The base was stolen, the crowd was cheering, the teammate was offering congratulations. And the fastest man on the field was slow to pick up on the significance of it all.

Carl Crawford had his back to the Tropicana Field scoreboard after stealing second base in the eighth inning Sunday and had no idea it was flashing a message that he had just tied a modern major league record with six stolen bases in a game.

So he wondered why the fans down the first-base line were offering a standing ovation as he came off the field at the end of the inning, and he paid no attention when B.J. Upton congratulated him in front of the Rays dugout.

It wasn't until the game had been completed and Crawford was doing a television interview with Todd Kalas that he learned he had accomplished something only three other men had done in the past 109 years.

And his first thought?

"I wish I had known during the game," Crawford said. "I probably would have broken it. At least I would have tried."

What Crawford did Sunday was not just historic; it might also hasten a change in perceptions. In decline in recent seasons, the stolen base seems to be making a comeback in 2009. And the Rays are doing more than any other team to make it chic.

Tampa Bay has a major league-leading 40 stolen bases through 26 games and is on pace to attempt 287. That's more than any American League team has attempted since the Brewers were in the league in 1992.

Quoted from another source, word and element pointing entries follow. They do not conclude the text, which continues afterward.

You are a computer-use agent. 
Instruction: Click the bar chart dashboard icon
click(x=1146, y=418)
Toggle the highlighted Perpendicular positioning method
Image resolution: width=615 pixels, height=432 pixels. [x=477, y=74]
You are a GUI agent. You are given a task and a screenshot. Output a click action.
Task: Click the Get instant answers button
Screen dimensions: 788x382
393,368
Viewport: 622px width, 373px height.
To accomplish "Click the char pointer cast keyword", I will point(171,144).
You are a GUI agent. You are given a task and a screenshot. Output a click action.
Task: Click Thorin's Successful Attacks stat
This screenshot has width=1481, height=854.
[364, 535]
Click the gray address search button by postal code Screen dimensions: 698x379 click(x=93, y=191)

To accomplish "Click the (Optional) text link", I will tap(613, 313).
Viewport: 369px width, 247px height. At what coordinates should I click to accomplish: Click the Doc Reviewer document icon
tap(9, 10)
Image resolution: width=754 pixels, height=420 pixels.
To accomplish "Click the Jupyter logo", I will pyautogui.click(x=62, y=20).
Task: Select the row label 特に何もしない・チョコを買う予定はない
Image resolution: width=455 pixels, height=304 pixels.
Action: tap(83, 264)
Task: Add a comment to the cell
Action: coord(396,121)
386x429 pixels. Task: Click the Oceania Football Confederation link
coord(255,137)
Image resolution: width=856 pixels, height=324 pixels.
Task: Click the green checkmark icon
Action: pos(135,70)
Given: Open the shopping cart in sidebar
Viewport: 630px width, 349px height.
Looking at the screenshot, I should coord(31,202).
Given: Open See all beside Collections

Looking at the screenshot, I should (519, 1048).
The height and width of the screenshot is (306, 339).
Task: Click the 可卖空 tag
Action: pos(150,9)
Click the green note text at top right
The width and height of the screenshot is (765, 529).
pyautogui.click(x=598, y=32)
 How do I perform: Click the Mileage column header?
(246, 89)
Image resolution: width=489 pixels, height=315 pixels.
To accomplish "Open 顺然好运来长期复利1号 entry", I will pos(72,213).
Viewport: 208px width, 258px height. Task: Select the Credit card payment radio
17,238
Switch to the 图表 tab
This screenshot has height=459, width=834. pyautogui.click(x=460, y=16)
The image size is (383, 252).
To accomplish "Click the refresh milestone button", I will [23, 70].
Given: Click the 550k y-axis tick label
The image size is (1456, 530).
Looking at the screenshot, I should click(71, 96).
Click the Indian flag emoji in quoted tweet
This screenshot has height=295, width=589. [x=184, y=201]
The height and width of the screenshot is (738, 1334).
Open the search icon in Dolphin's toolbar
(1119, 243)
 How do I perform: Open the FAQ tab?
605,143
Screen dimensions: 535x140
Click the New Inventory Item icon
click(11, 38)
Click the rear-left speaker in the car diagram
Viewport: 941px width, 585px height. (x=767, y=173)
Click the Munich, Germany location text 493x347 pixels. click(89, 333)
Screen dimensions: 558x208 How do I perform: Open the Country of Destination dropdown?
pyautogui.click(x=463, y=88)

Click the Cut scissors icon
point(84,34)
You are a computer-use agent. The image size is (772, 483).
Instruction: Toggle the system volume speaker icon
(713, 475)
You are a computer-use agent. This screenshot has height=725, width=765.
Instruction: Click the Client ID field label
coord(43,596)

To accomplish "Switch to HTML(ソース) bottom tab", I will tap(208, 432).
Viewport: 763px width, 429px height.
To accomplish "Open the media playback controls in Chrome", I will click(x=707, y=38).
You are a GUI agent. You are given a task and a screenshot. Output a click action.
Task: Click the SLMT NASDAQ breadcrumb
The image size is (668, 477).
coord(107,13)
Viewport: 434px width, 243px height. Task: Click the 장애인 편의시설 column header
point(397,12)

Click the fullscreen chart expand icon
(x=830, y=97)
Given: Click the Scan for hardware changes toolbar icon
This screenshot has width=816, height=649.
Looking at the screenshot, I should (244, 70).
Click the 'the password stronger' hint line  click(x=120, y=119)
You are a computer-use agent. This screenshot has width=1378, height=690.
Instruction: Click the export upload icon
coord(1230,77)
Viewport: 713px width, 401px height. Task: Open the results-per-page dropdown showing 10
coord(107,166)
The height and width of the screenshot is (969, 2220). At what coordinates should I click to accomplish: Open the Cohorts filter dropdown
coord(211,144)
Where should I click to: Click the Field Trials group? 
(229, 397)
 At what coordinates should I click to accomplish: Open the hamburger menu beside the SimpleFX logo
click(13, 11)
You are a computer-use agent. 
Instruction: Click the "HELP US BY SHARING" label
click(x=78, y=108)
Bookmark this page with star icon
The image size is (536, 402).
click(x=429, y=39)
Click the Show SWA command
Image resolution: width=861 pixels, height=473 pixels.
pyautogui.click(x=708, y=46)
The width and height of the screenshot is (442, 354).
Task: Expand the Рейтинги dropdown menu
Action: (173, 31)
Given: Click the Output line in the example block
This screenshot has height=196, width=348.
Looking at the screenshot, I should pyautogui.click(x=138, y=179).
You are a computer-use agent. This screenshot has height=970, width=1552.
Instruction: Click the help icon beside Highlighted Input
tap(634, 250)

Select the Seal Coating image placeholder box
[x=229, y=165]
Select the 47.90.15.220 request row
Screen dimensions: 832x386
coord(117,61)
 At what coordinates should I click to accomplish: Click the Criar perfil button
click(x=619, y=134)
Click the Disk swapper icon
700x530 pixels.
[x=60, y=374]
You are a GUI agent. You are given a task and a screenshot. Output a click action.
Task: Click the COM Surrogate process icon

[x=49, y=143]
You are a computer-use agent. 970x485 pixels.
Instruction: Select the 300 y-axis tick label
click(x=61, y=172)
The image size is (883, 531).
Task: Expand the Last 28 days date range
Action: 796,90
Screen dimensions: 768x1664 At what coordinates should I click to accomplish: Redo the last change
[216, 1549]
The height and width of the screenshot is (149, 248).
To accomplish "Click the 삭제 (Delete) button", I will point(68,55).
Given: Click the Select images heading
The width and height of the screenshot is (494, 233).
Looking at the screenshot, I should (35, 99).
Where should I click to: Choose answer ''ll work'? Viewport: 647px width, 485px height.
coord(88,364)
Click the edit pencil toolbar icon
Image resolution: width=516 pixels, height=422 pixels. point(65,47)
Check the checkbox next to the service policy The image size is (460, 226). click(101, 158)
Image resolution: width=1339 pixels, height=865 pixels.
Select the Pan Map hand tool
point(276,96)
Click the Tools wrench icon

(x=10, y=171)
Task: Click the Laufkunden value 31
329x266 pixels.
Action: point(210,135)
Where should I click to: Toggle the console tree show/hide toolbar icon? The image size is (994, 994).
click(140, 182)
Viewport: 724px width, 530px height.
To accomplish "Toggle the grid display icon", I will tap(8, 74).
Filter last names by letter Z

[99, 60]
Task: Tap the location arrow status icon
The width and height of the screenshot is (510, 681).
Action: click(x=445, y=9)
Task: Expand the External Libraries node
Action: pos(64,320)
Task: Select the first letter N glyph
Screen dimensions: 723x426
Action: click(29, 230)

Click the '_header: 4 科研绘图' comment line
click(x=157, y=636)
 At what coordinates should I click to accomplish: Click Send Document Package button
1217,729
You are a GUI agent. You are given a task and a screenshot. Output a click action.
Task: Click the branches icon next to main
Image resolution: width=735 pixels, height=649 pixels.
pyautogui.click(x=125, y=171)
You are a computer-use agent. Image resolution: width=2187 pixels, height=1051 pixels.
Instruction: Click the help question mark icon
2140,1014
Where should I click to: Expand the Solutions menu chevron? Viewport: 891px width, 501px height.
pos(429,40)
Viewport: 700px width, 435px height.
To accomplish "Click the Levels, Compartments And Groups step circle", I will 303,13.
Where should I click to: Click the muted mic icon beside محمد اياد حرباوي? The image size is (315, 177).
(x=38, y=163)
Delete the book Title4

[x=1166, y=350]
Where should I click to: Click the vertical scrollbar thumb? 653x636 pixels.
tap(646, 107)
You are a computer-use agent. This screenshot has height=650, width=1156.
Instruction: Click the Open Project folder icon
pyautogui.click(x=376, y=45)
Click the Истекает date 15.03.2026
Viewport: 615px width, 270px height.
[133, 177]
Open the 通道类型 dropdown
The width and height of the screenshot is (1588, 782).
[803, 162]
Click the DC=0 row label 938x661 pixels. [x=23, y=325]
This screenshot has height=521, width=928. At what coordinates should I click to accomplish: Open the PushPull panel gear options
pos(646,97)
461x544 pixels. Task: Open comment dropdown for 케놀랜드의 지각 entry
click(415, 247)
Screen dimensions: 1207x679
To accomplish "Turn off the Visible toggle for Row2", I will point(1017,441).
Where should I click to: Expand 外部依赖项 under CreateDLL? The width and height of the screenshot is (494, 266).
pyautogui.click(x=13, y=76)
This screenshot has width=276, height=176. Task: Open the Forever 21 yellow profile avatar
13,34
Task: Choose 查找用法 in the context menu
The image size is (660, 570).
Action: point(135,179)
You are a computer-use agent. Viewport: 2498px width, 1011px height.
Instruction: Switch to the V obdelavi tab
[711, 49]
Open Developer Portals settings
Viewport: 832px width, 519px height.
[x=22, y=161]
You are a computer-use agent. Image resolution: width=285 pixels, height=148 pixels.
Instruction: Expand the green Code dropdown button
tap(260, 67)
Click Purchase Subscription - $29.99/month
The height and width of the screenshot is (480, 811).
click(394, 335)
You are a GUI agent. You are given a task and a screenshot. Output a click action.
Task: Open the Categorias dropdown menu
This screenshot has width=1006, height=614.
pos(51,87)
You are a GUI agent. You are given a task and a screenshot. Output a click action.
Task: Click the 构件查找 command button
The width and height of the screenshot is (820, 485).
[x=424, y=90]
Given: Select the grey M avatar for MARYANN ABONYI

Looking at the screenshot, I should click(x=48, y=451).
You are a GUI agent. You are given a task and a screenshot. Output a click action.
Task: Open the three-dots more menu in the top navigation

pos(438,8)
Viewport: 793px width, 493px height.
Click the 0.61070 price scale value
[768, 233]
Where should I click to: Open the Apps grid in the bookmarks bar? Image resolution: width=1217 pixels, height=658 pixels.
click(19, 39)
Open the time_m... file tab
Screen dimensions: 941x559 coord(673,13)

Why now? And why the Rays?

Some of it is circumstances; some of it is design. With pitchers learning to deliver the ball more quickly after the stolen base explosion in the 1980s, and with home runs becoming a bigger part of the game in the '90s, the stolen base lost some of its allure. From 1980 to 1987, there were six seasons when a player stole 100 bases or more. There hasn't been one since '87.

Statistical analysis also suggested the stolen base was an inefficient way to produce offense, and it became less and less prevalent. Stolen bases were down about 25 percent from the early 1980s to last season.

But drug testing appears to have dulled the home run habit. So the stolen base is looking pretty attractive again, particularly to a team such as the Rays with quite a few fast players and a manager willing to buck trends.

"I know the SABR-metrics, in regard to how ineffective base-stealing actually is, but I disagree because I don't think you can evaluate the importance of it just based on if you're successful or not," Rays manager Joe Maddon said. "It's about the mind-set. It's about what you do to the other team; it's about the better pitch you get as a hitter at a specific moment; it's about the pressure applied on the defense; it's about the error that you create; it's about the extra bases you take. There are so many other ways to look at it."